Nibbles licks whatever he's laying on!!

See here: [ame]http://www.youtube.com/watch?v=K0bEQfNy6pA&feature=plcp[/ame]

Sometimes he's at it for so long he leaves a huge wet spot behind (I'm talking 4-5" in diameter or bigger!). Crazy buns. I have no clue why he does it!


----------



## littl3red (Nov 3, 2012)

No clue. Maya licked my leg for like a whole minute yesterday, I was like "what are you doing? Oddball." I guess my jeans must taste pretty good.


----------



## Blue eyes (Nov 3, 2012)

Sapphire likes to lick this bed that she's laying in. I swear she acts like she's grooming the stuffed rim. So funny. (Mocha never licks it)

As a side note, you mentioned salt licks. I've heard different stuff on them, but from what I've heard, at best they are simply unnecessary and at worst they could be harmful. I've not read anywhere that they are necessary. --just something to consider.


----------



## kouneli (Nov 3, 2012)

Yeah, I know that salt licks aren't necessary, but I've had a couple of bunnies that would chew their cage unless I put a salt lick in. Some like it, some don't care (like Bradley).

Well, was just wondering what could've caused him to start licking something all of a sudden... lol Just some weird bunny.


----------



## Nancy McClelland (Nov 3, 2012)

Fin treats us like we're lollipops.
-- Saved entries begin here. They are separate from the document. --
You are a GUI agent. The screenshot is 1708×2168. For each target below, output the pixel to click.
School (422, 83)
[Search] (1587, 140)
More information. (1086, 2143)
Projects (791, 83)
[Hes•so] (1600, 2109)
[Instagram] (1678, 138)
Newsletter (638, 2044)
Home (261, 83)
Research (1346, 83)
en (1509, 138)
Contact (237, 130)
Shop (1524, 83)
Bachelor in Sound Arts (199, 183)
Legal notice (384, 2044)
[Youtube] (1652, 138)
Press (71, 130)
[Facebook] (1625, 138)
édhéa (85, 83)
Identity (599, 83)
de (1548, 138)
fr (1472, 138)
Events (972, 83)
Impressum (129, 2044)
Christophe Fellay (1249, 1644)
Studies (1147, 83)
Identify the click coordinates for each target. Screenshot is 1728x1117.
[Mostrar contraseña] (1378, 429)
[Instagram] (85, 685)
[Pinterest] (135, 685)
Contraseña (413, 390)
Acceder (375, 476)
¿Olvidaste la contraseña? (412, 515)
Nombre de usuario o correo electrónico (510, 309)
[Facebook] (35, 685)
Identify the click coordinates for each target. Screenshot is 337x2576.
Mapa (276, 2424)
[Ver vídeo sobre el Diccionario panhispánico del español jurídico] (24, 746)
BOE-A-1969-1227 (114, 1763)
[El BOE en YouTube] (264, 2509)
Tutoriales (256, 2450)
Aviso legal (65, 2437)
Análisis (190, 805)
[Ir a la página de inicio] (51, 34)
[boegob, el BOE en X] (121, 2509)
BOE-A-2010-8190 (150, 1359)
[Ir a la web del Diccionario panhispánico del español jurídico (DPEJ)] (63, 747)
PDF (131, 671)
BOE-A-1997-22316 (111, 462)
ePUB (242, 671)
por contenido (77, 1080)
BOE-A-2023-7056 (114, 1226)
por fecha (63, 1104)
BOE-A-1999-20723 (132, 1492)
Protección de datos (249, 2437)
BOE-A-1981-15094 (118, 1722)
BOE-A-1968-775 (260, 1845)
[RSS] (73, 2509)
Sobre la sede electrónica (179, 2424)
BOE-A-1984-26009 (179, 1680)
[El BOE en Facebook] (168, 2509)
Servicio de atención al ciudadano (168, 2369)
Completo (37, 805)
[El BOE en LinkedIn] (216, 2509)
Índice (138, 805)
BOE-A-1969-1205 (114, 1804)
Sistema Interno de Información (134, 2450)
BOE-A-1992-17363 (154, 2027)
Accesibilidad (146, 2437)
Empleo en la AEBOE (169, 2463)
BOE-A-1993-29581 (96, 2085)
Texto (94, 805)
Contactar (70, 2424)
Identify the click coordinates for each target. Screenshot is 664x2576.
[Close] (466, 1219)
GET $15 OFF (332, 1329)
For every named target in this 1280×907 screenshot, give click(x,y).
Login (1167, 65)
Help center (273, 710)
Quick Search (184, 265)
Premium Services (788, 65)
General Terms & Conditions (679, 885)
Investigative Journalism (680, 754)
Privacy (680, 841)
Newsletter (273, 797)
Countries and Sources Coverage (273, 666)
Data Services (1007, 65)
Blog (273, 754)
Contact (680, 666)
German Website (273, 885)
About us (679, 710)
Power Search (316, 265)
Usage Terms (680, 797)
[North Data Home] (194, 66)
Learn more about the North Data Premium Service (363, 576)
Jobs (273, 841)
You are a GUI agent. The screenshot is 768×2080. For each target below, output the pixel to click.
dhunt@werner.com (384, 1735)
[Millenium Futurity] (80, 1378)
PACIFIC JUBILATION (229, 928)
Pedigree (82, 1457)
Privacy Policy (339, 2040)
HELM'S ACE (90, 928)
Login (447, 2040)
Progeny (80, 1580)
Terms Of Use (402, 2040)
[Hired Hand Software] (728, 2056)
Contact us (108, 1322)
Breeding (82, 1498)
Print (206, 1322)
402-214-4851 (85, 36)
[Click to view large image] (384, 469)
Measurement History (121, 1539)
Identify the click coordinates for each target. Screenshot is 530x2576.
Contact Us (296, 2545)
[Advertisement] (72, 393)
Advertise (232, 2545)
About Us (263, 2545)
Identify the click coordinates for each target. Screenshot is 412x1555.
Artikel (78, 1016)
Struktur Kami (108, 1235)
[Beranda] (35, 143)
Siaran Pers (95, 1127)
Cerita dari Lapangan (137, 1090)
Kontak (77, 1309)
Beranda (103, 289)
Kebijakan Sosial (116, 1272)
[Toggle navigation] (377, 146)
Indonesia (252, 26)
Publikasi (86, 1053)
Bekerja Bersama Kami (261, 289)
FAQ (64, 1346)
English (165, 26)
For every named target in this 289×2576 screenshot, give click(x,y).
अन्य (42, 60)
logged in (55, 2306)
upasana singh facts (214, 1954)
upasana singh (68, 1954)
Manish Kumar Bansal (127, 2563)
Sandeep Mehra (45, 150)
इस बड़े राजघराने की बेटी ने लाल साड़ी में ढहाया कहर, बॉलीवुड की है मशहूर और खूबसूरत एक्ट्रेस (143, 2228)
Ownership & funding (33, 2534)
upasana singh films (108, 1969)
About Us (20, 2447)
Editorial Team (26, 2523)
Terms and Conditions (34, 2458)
Serena and Lilli will lick us a lot and Lilli is our "grunting" queen, especially if we're slow with treats or veggies.


----------



## patches2593 (Nov 3, 2012)

omg!! my rabbit also likes to lick my pillow!! and the blankets. when my sister moved out of the house (and we shared a bedroom so theres two beds), the rabbit claimed her bed. every time i let him out for exercise, he runs around a little bit and then goes and jumps right onto the bed licks it and lays down with his feet kicked out  (sometimes with my cat too; they are snugglers its so cute when they lay with each other)


----------